Therefore, this Court finds that the CRI provided reliable information. To establish reasonable suspicion or probable cause for a traffic stop, information from an informant must be reliable. See United States v. Brown, 49 F.3d 1346, 1349 (8th Cir. 1995). If an informant does not have a history of providing reliable information (which here the CRI does), his reliability may nonetheless be established through independent verification or corroboration by police officers. Id. (citations omitted). Even "the corroboration of minor, innocent details can suffice to establish probable cause." United States v. Reiner Ramos, 818 F.2d 1392, 1397 n.7 (8th Cir. 1987); see also United States v. Buchanan, 574 F.3d 554, 562 (8th Cir. 2009) (quoting United States v.
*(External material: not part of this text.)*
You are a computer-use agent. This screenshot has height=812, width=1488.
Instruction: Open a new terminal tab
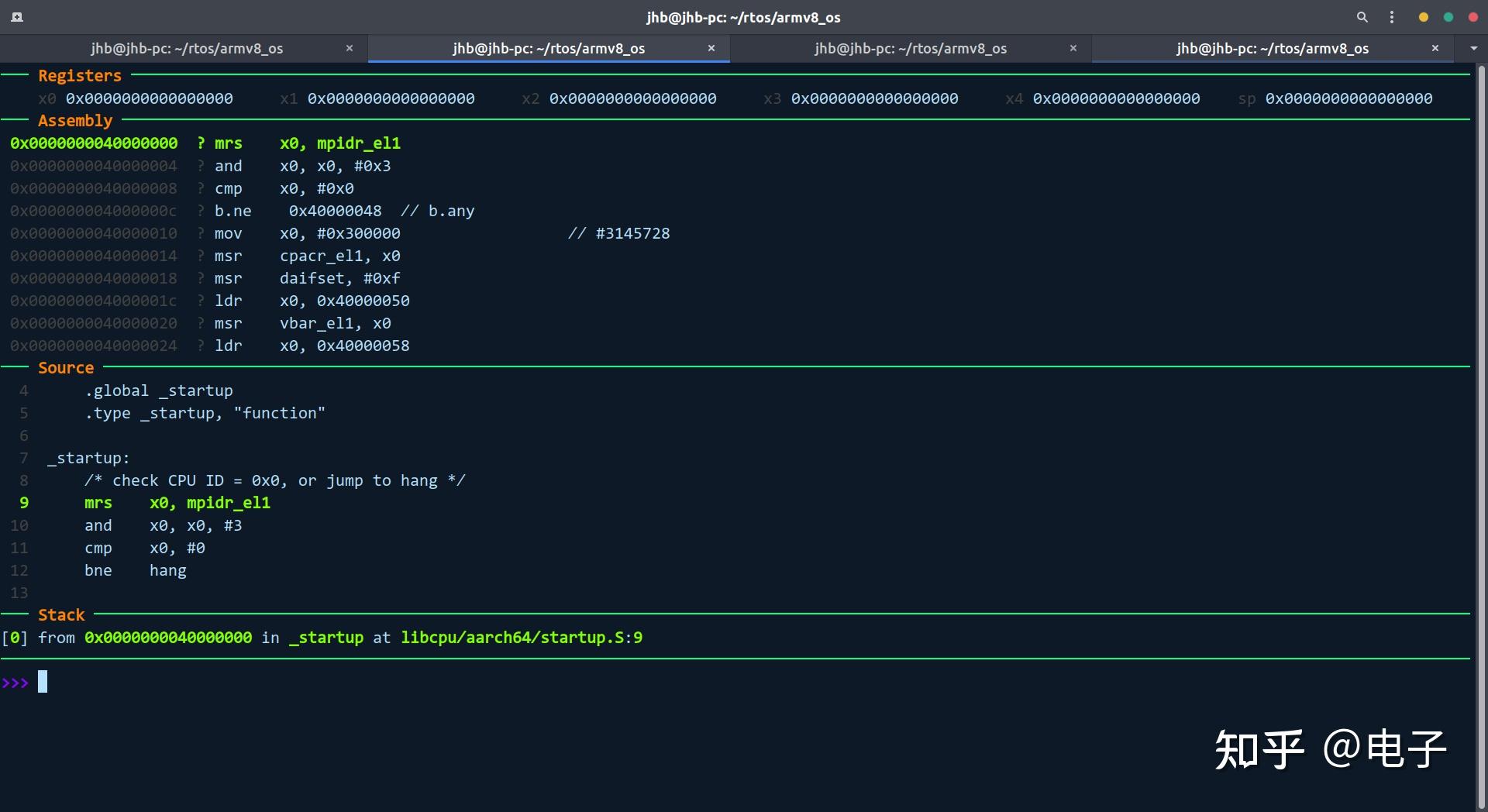pyautogui.click(x=17, y=17)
Tyler, 238 F.3d 1036, 1039 (8th Cir. 2001) (analyzing known informant's statement against penal interest as sufficiently reliable based on corroboration of defendant's nickname and description of his car)). The above corroborated information provided the officers with probable cause to believe that methamphetamine, or other evidence of the crime, would be found in the Expedition or on the person of the occupants in that vehicle. See United States v. Rowe, 878 F.3d 623, 629 (8th Cir. 2017) (concluding that probable cause already existed for the stop of the vehicle based on the information provided by a CI indicating that the BMW contained cocaine); see also United States v. Edwards, 891 F.3d 708, 711 (8th Cir. 2018) ("Where an informant has provided reliable information in the past, and where officers are able to corroborate important details from a current tip that a subject is engaged in drug trafficking, there is probable cause to believe that an offense has been or is being committed.") (citing Draper v. United States, 358 U.S. 307, 312-14 (1959)). Therefore, the stop and search of the vehicle and the occupants was lawful and Defendant Yackel's Motion to Suppress Evidence (Doc. No. 75) should be denied.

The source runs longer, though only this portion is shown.